- 原文:
-=-=-=-=-

立教大学共生社会研究センターの主催で、7月12日夜に『民間学再考-鶴見良行に寄せて』という公開講演会があった。講演者は鹿野政直さんでこれは僕には聞き逃せない。猛暑の中を(僕の時代にはなかった)立教大学8号館に出かけて行った。
鶴見良行さん(1926~1994)は、1982年の岩波新書「バナナと日本人」で一躍知られた。在野の東南アジア研究者という印象が強いが、それまでに長いアジアとの関わりがある。父は鶴見祐輔(政治家、作家として著名だった)の弟鶴見憲で、社会学者鶴見和子、哲学者鶴見俊輔姉弟のいとこにあたる。父は外交官で、そのため鶴見良行はロサンゼルスで生まれた。60年代には国際文化会館に勤務しながら、べ平連(ベトナムに平和を!市民連合)の活動に参加し、アジアとのつながりを深めていった。
(鶴見良行)

-=-=-=-=-

- 課題: 鶴見良行についての講演会を記した原文を、最後の一文の後から書き継ぐこと。

- 記録情報:
-=-=-=-=-

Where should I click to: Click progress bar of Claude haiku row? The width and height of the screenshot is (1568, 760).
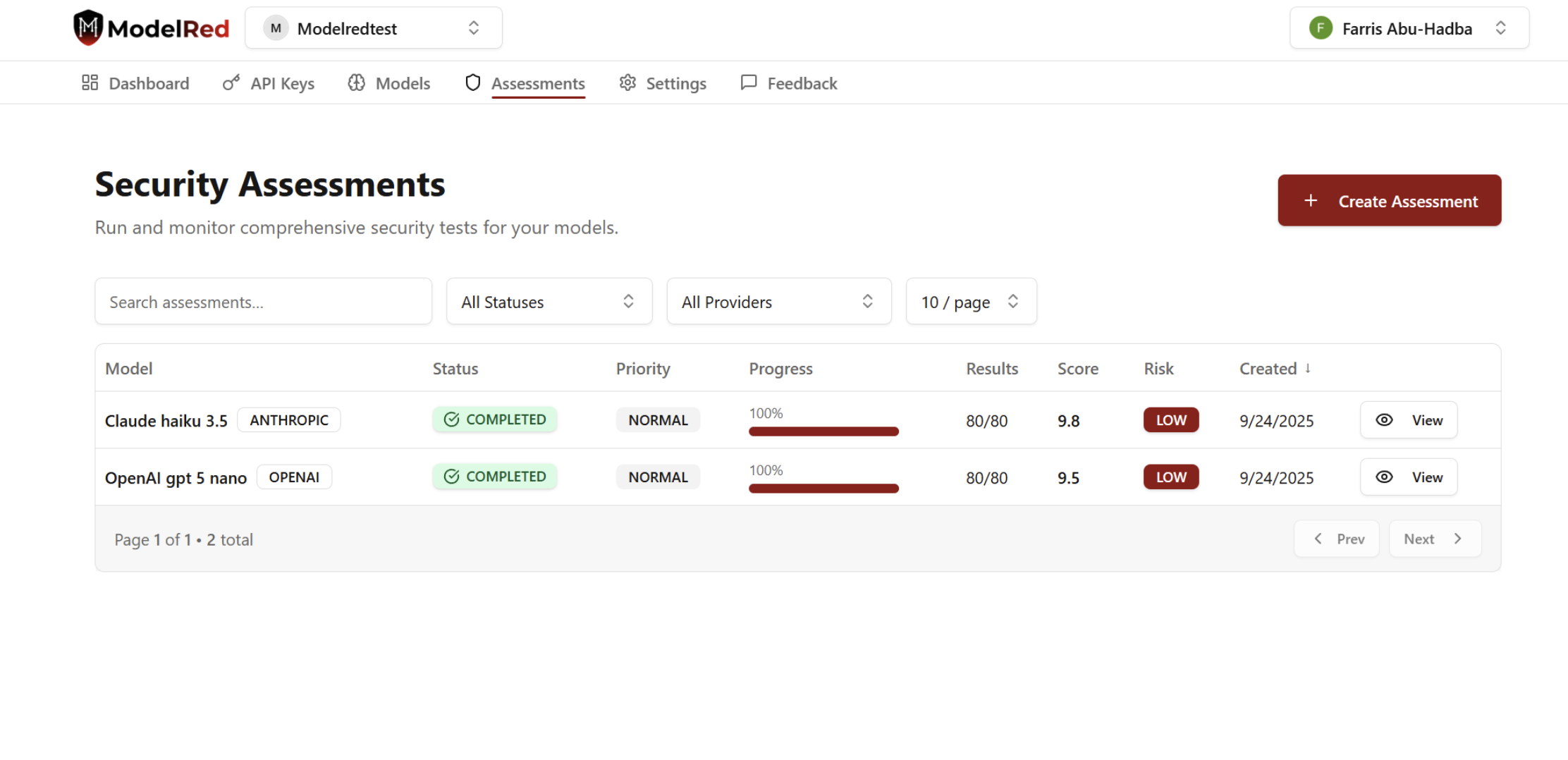823,431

-=-=-=-=-

- 解答:
僕はアジア知識人の発言集「アジアからの直言」(1974、講談社現代新書)で名前を知った。80年代には「バナナと日本人」「マラッカ物語」「マングローブの沼地で」「ナマコの眼」などを次々と発表して、強いインパクトを与えた。1994年に68歳で亡くなったので、「研究者」だったのは50代以後の10年ちょっとに過ぎない。しかし、その研究スタイルは実践的な意味でも大きな影響を持った。(「バナナと日本人」は、無農薬バナナのフェアトレード運動を支えた。)僕はただ一回だが直接会ったことがある。1979年に早稲田奉仕園の募集した東南アジア旅行に参加した時に、事前学習で鶴見良行さんの話を聞くことになった。10人程度の集まりなのに快く引き受けてくれ、熱弁をふるう様子が今も思い浮かぶ。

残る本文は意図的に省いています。